▶ [Brief]: Pictures stay out of the copy. Transcribe exactly, and only, the line with "Task: Share product on Facebook icon" through the last line of the entries below.

Saved entries:
+++

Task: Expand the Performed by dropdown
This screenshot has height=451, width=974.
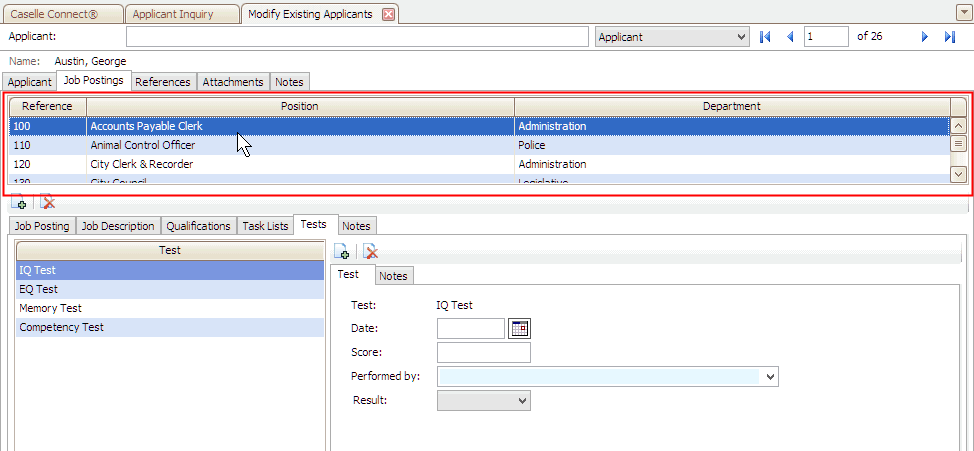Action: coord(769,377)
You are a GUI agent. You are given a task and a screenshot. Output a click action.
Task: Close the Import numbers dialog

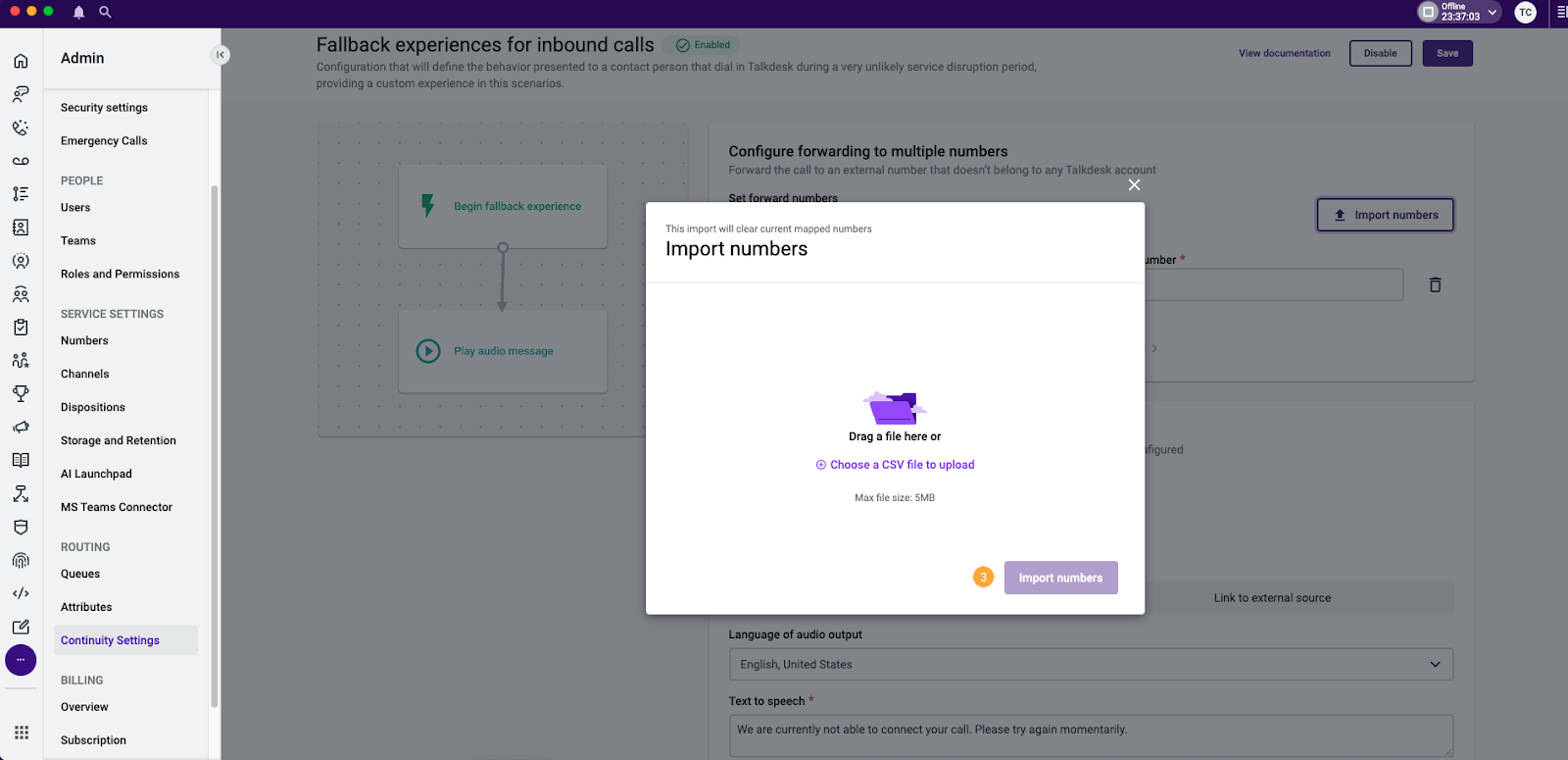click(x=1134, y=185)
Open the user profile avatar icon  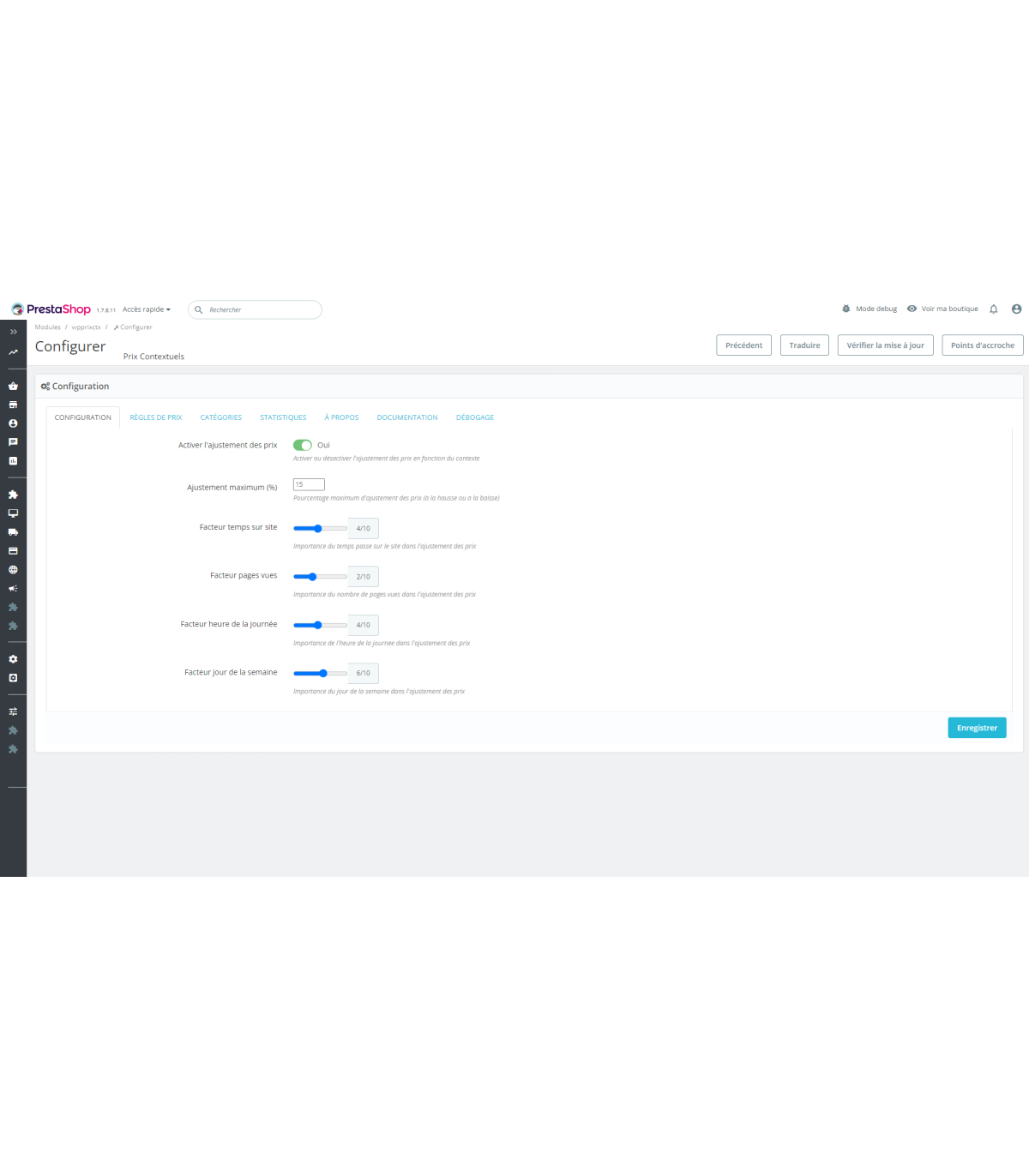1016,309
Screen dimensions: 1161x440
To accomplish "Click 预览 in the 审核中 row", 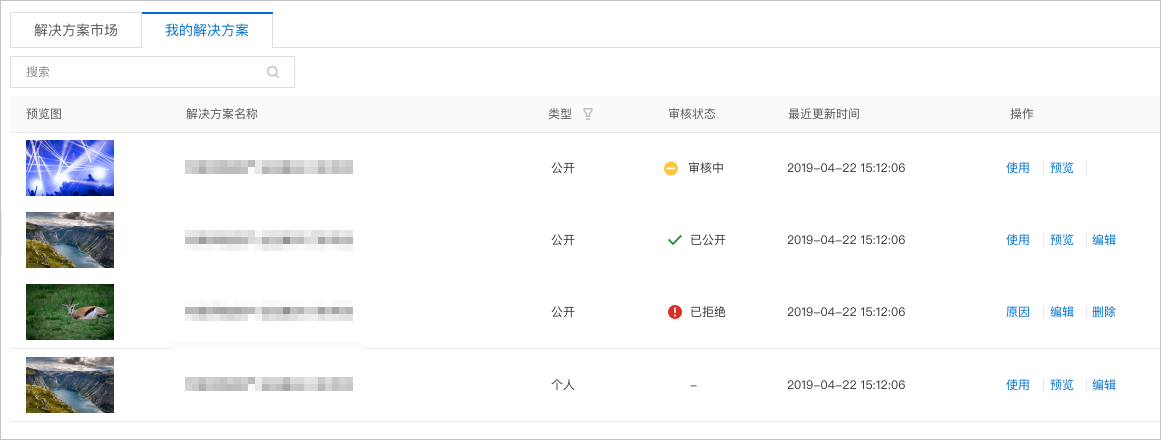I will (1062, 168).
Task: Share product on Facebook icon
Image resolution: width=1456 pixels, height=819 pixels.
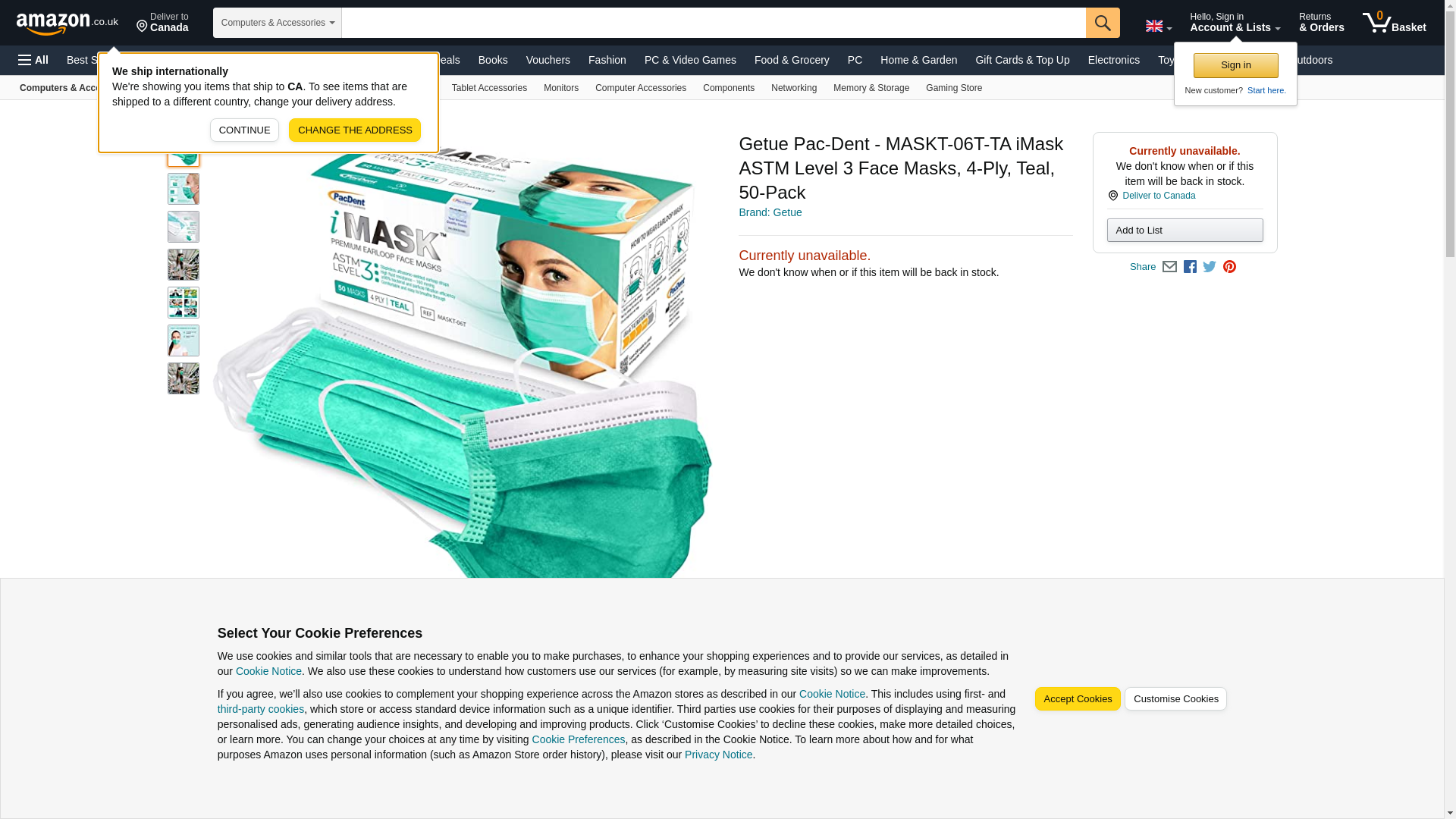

+++

▶ [Answer section]:
Task: Share product on Facebook icon
Image resolution: width=1456 pixels, height=819 pixels.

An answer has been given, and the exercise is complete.